▶ **SOURCE RECORDS**
┌──

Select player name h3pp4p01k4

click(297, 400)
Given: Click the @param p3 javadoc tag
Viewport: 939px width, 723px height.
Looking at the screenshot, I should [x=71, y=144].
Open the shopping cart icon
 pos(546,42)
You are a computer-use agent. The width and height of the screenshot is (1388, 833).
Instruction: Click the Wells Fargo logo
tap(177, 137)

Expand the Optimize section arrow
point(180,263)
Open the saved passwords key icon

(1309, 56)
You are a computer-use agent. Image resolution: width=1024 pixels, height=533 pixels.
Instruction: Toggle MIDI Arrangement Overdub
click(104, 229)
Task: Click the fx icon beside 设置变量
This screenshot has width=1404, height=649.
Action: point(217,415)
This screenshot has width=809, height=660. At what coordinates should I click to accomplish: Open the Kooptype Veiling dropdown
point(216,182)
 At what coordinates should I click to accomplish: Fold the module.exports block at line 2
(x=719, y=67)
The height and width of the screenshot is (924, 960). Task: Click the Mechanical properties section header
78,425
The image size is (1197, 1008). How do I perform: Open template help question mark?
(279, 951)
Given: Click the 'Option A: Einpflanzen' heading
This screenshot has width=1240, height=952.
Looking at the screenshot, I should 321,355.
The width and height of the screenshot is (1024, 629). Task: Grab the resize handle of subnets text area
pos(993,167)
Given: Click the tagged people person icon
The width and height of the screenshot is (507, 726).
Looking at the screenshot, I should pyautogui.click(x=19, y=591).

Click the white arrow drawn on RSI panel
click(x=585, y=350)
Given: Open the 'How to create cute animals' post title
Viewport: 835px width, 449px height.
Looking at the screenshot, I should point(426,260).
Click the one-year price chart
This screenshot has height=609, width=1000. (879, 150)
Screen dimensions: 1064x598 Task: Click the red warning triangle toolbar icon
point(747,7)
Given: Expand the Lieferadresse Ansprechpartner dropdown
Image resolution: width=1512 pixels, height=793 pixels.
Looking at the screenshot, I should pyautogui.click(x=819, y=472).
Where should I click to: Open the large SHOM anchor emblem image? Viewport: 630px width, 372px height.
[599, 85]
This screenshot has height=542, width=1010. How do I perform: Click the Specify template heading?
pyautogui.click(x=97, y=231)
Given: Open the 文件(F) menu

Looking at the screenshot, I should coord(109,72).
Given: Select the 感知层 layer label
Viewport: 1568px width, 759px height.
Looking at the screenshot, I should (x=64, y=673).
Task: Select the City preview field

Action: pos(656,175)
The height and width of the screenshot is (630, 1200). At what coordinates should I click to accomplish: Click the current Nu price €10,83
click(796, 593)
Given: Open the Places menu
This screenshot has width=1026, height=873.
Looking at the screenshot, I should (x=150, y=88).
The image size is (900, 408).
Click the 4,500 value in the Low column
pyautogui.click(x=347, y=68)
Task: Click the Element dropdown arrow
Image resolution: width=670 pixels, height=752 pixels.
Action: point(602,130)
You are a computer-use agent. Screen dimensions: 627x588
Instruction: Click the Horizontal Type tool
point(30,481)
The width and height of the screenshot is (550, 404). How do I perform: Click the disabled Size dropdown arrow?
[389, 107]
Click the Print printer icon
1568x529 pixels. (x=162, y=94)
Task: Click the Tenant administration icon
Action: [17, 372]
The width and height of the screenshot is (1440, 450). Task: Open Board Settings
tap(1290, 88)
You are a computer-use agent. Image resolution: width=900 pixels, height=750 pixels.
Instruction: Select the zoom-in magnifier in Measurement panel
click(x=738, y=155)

└──

▶ **PROBLEM STATEMENT**
From the first line to the last, copy the records without alteration.

▶ **WRITTEN SOLUTION**
Select player name h3pp4p01k4

click(297, 400)
Given: Click the @param p3 javadoc tag
Viewport: 939px width, 723px height.
Looking at the screenshot, I should [x=71, y=144].
Open the shopping cart icon
 pos(546,42)
You are a computer-use agent. The width and height of the screenshot is (1388, 833).
Instruction: Click the Wells Fargo logo
tap(177, 137)

Expand the Optimize section arrow
point(180,263)
Open the saved passwords key icon

(1309, 56)
You are a computer-use agent. Image resolution: width=1024 pixels, height=533 pixels.
Instruction: Toggle MIDI Arrangement Overdub
click(104, 229)
Task: Click the fx icon beside 设置变量
This screenshot has width=1404, height=649.
Action: point(217,415)
This screenshot has width=809, height=660. At what coordinates should I click to accomplish: Open the Kooptype Veiling dropdown
point(216,182)
 At what coordinates should I click to accomplish: Fold the module.exports block at line 2
(x=719, y=67)
The height and width of the screenshot is (924, 960). Task: Click the Mechanical properties section header
78,425
The image size is (1197, 1008). How do I perform: Open template help question mark?
(279, 951)
Given: Click the 'Option A: Einpflanzen' heading
This screenshot has width=1240, height=952.
Looking at the screenshot, I should 321,355.
The width and height of the screenshot is (1024, 629). Task: Grab the resize handle of subnets text area
pos(993,167)
Given: Click the tagged people person icon
The width and height of the screenshot is (507, 726).
Looking at the screenshot, I should pyautogui.click(x=19, y=591).

Click the white arrow drawn on RSI panel
click(x=585, y=350)
Given: Open the 'How to create cute animals' post title
Viewport: 835px width, 449px height.
Looking at the screenshot, I should point(426,260).
Click the one-year price chart
This screenshot has height=609, width=1000. (879, 150)
Screen dimensions: 1064x598 Task: Click the red warning triangle toolbar icon
point(747,7)
Given: Expand the Lieferadresse Ansprechpartner dropdown
Image resolution: width=1512 pixels, height=793 pixels.
Looking at the screenshot, I should pyautogui.click(x=819, y=472).
Where should I click to: Open the large SHOM anchor emblem image? Viewport: 630px width, 372px height.
[599, 85]
This screenshot has height=542, width=1010. How do I perform: Click the Specify template heading?
pyautogui.click(x=97, y=231)
Given: Open the 文件(F) menu

Looking at the screenshot, I should coord(109,72).
Given: Select the 感知层 layer label
Viewport: 1568px width, 759px height.
Looking at the screenshot, I should (x=64, y=673).
Task: Select the City preview field

Action: pos(656,175)
The height and width of the screenshot is (630, 1200). At what coordinates should I click to accomplish: Click the current Nu price €10,83
click(796, 593)
Given: Open the Places menu
This screenshot has width=1026, height=873.
Looking at the screenshot, I should (x=150, y=88).
The image size is (900, 408).
Click the 4,500 value in the Low column
pyautogui.click(x=347, y=68)
Task: Click the Element dropdown arrow
Image resolution: width=670 pixels, height=752 pixels.
Action: point(602,130)
You are a computer-use agent. Screen dimensions: 627x588
Instruction: Click the Horizontal Type tool
point(30,481)
The width and height of the screenshot is (550, 404). How do I perform: Click the disabled Size dropdown arrow?
[389, 107]
Click the Print printer icon
1568x529 pixels. (x=162, y=94)
Task: Click the Tenant administration icon
Action: [17, 372]
The width and height of the screenshot is (1440, 450). Task: Open Board Settings
tap(1290, 88)
You are a computer-use agent. Image resolution: width=900 pixels, height=750 pixels.
Instruction: Select the zoom-in magnifier in Measurement panel
click(x=738, y=155)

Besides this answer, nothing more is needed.